PROBLEM REQUIREMENTS:
Make an exact copy of the records that follow, with each picture omitted.

DATASET RECORDS:
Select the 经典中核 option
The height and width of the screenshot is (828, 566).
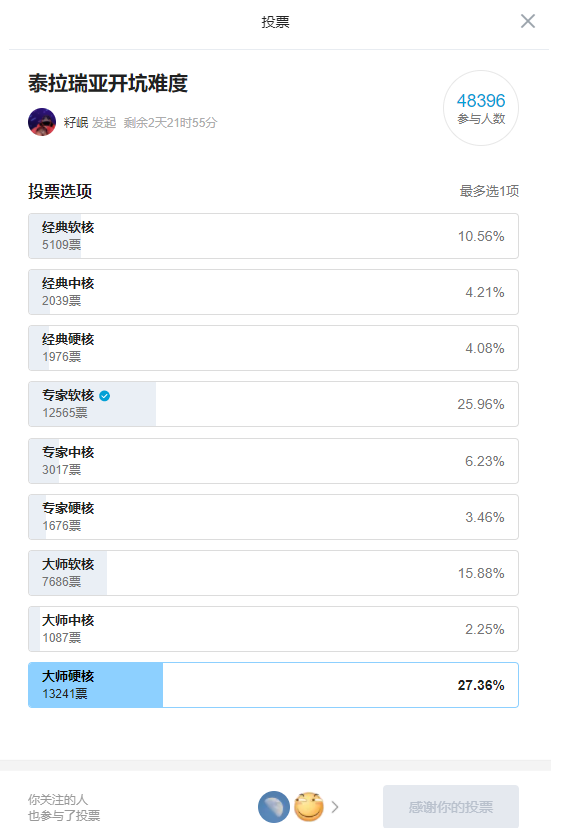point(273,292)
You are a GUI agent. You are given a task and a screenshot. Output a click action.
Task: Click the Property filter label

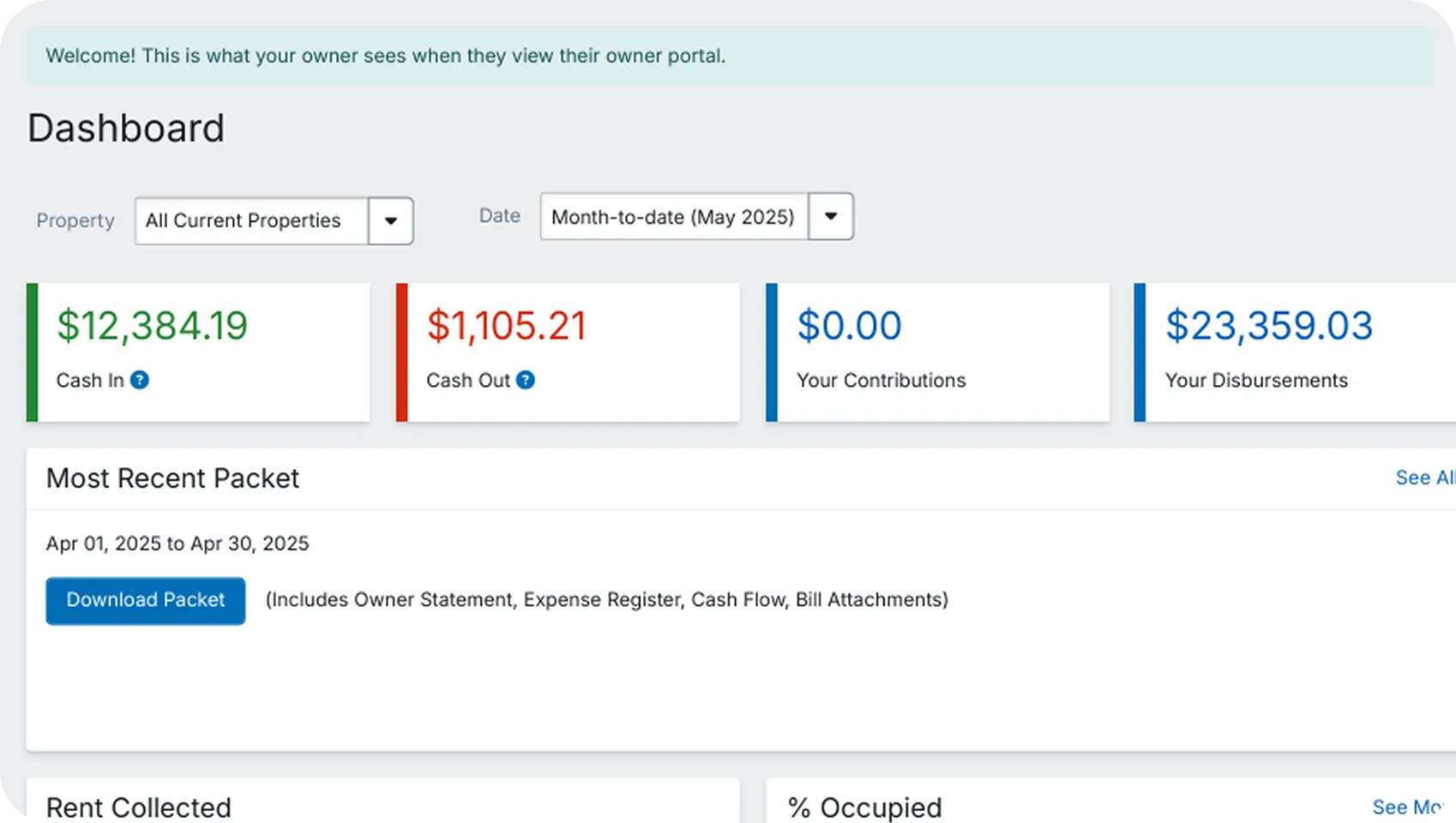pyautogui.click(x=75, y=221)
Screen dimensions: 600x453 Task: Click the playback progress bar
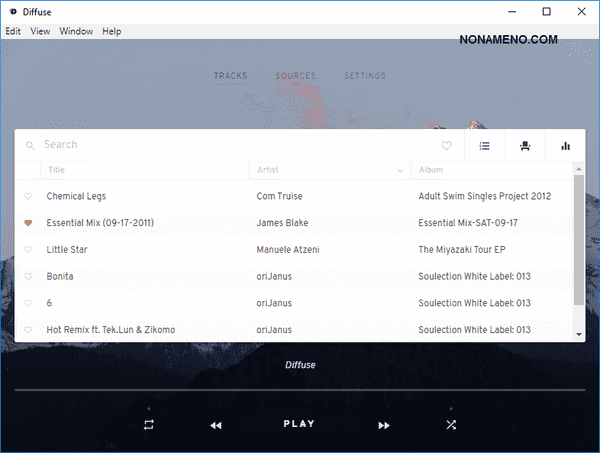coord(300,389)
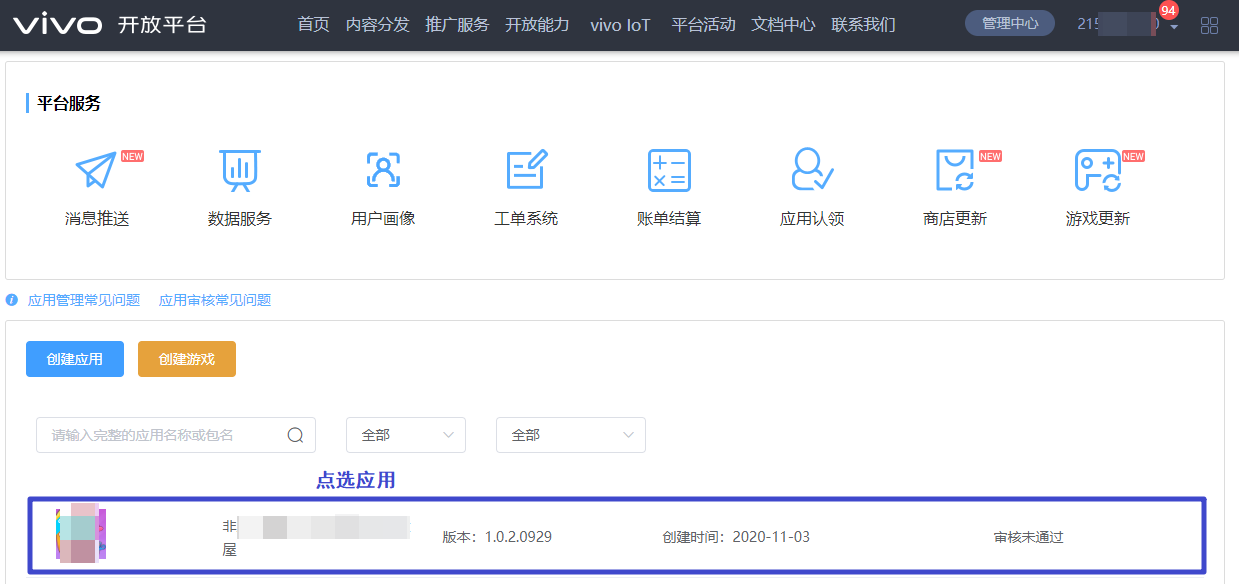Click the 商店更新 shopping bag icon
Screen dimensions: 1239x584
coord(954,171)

SOLUTION TO THE PROBLEM:
Select the 经典中核 option
The height and width of the screenshot is (828, 566).
point(273,292)
You are a GUI agent. You are given a task and a screenshot. Output a click action.
Task: Click the Property filter label

pyautogui.click(x=75, y=221)
Screen dimensions: 600x453 Task: Click the playback progress bar
coord(300,389)
Click the 商店更新 shopping bag icon
Screen dimensions: 1239x584
coord(954,171)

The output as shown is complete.